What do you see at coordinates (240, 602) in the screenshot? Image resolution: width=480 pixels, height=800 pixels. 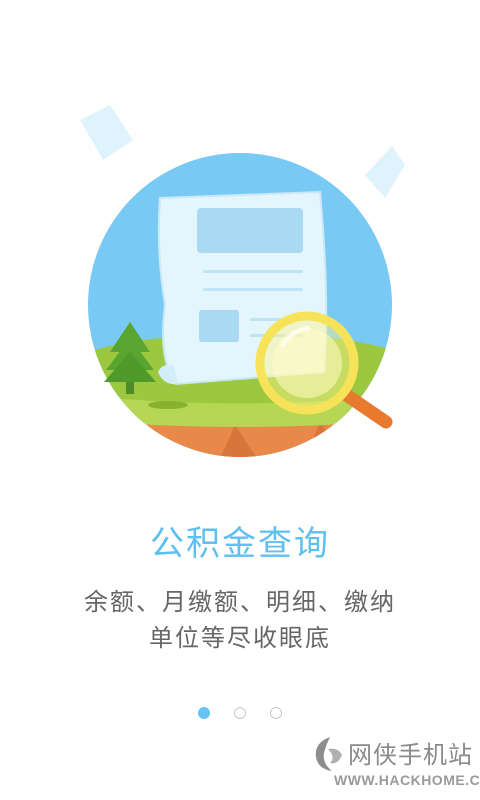 I see `feature-description-line-1: 余额、月缴额、明细、缴纳` at bounding box center [240, 602].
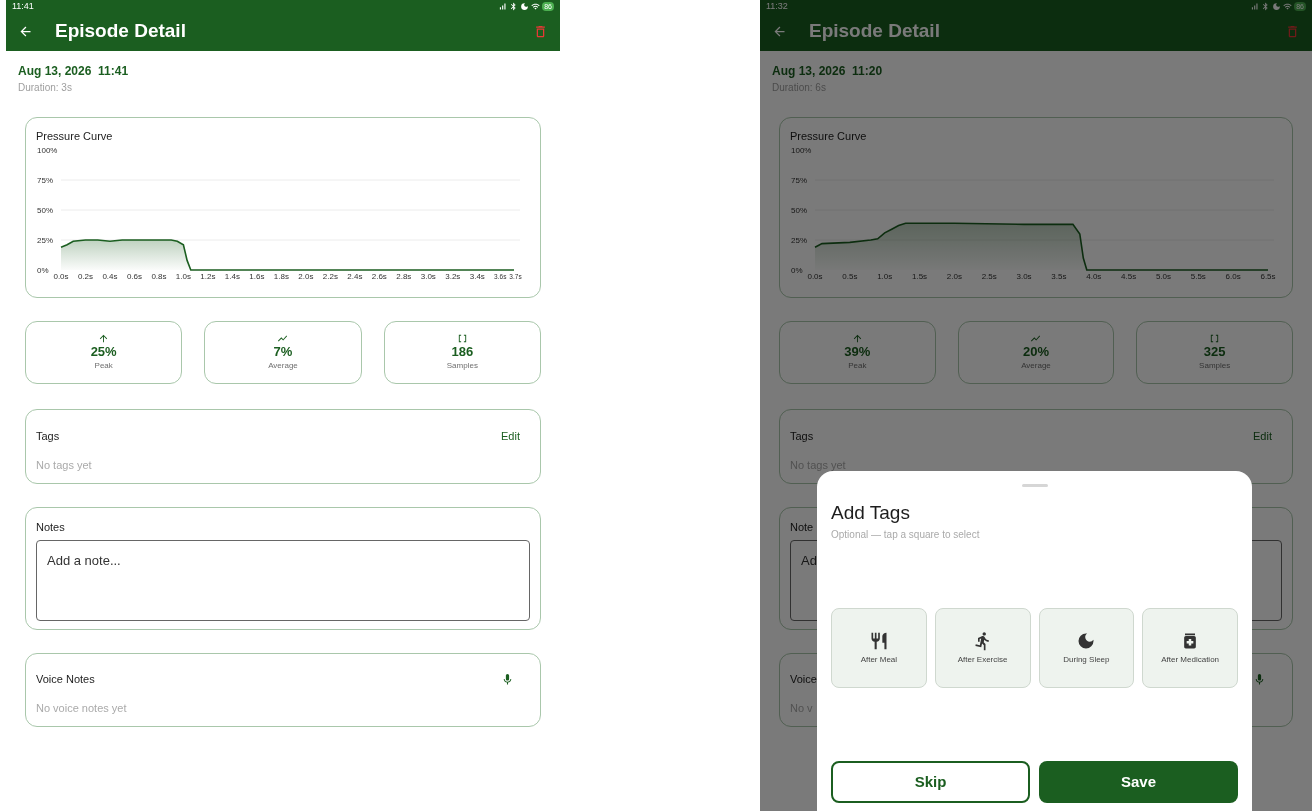 The width and height of the screenshot is (1312, 811). Describe the element at coordinates (1214, 352) in the screenshot. I see `stat-value: 325` at that location.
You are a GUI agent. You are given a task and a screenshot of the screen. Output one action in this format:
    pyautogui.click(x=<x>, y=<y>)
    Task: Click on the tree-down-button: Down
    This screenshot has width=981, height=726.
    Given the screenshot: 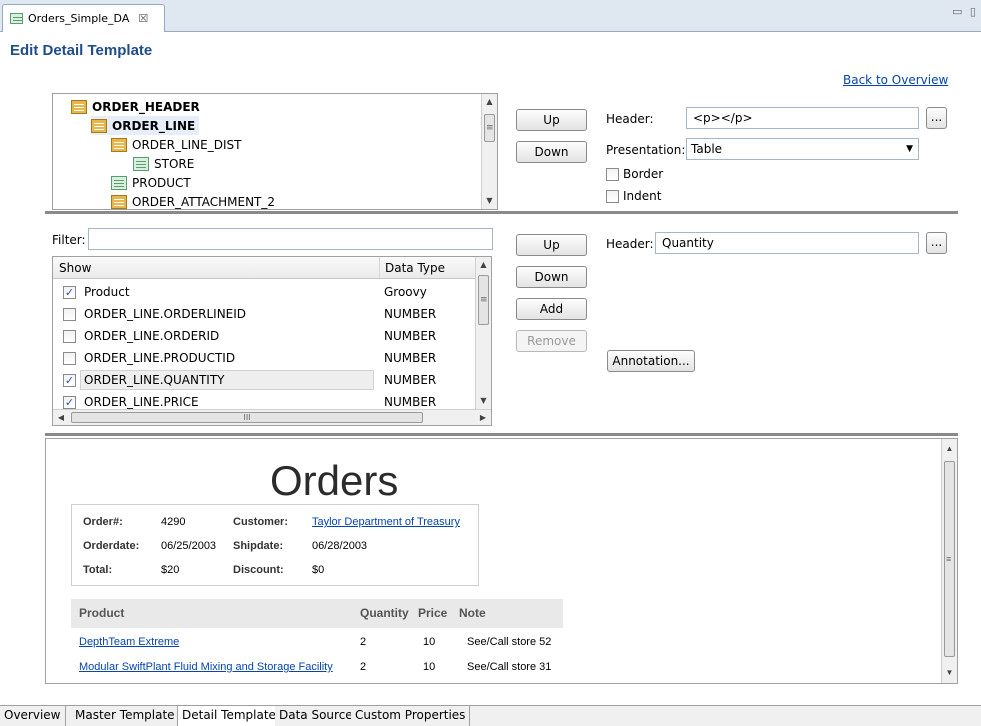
#####
→ OPDRACHT:
Pas de tekst aan van de regel met "You are a GUI" tot en met het einde van de items door "one action" te vervangen door "a single action" en laat de rest ongewijzigd. Geef alleen die regels terug, zonder de afbeeldingen.

→ OPLOSSING:
You are a GUI agent. You are given a task and a screenshot of the screen. Output a single action in this format:
    pyautogui.click(x=<x>, y=<y>)
    Task: Click on the tree-down-button: Down
    This screenshot has width=981, height=726.
    Given the screenshot: 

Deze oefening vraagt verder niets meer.